Egualia: “I dazi di Trump sui farmaci potrebbero minacciare l’accesso alle cure”

L’allarme dell’industria farmaceutica sui nuovi dazi

“I dazi sui prodotti farmaceutici danneggerebbero sia l’industria statunitense che quella europea ma soprattutto danneggerebbero i pazienti: l’esenzione per questi prodotti era stata concordata dalle economie avanzate aderenti all’Organizzazione mondiale del commercio (Wto) proprio per garantire il massimo accesso alle cure essenziali a livello planetario”.
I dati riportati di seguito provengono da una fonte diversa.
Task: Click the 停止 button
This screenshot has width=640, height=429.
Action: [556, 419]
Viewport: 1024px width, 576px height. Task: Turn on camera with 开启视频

Questa è la forte preoccupazione espressa da Stefano Collatina, presidente di Egualia, l’associazione italiana che rappresenta i produttori di farmaci equivalenti, biosimilari e Value Added Medicines. Il timore è legato alle nuove politiche tariffarie annunciate da Donald Trump, che potrebbero avere ripercussioni dirette sul mercato farmaceutico globale. Tuttavia, Collatina precisa che “il reale impatto delle misure per il comparto farmaceutico potrà essere valutato appieno solo nei prossimi giorni”.

Il decreto esecutivo e i farmaci coinvolti

L’ordine esecutivo firmato dall’ex presidente Trump prevede un dazio aggiuntivo del 10% su tutti i prodotti di importazione. Nell’elenco delle merci soggette a esenzione figurano anche alcuni farmaci, ma il documento specifica che “le descrizioni dei prodotti sono fornite solo a scopo informativo e non intendono in alcun modo delimitare l’ambito dell’azione”. Questo passaggio lascia aperti diversi scenari, alimentando l’incertezza sulle reali conseguenze per l’industria farmaceutica.

Impatto sul mercato dei farmaci generici e biosimilari

“In particolare il settore dei farmaci generici-equivalenti e biosimilari opera in un mercato altamente competitivo, con volumi elevati e margini molto bassi”, sottolinea Collatina. Negli Stati Uniti, i farmaci generici rappresentano circa il 90% delle prescrizioni mediche, ma il loro valore complessivo è in costante diminuzione: negli ultimi cinque anni le vendite hanno registrato un calo di 6,4 miliardi di dollari.

In questo contesto, l’introduzione di nuovi dazi sui medicinali e sui princìpi attivi importati negli USA rischia di aggravare una catena di approvvigionamento già sotto pressione.

La dipendenza degli Stati Uniti dalle importazioni farmaceutiche

Attualmente, gli Stati Uniti importano il 70% dei princìpi attivi necessari alla produzione farmaceutica: il 15% proviene dalla Cina, il 25% dall’Unione Europea e il 30% dall’India. Per circa 700 molecole di uso comune nel trattamento delle malattie croniche, l’Europa è l’unico fornitore, con l’Italia tra i principali attori del settore.

L’eventuale rimozione dell’esenzione sui farmaci potrebbe quindi generare un effetto domino, aumentando la dipendenza degli USA dalla Cina per l’approvvigionamento di medicinali essenziali. Riportare la produzione farmaceutica negli Stati Uniti o in altre aree del mondo sarebbe un processo lungo e complesso, con costi elevati e conseguenze imprevedibili sulla disponibilità dei farmaci per i pazienti.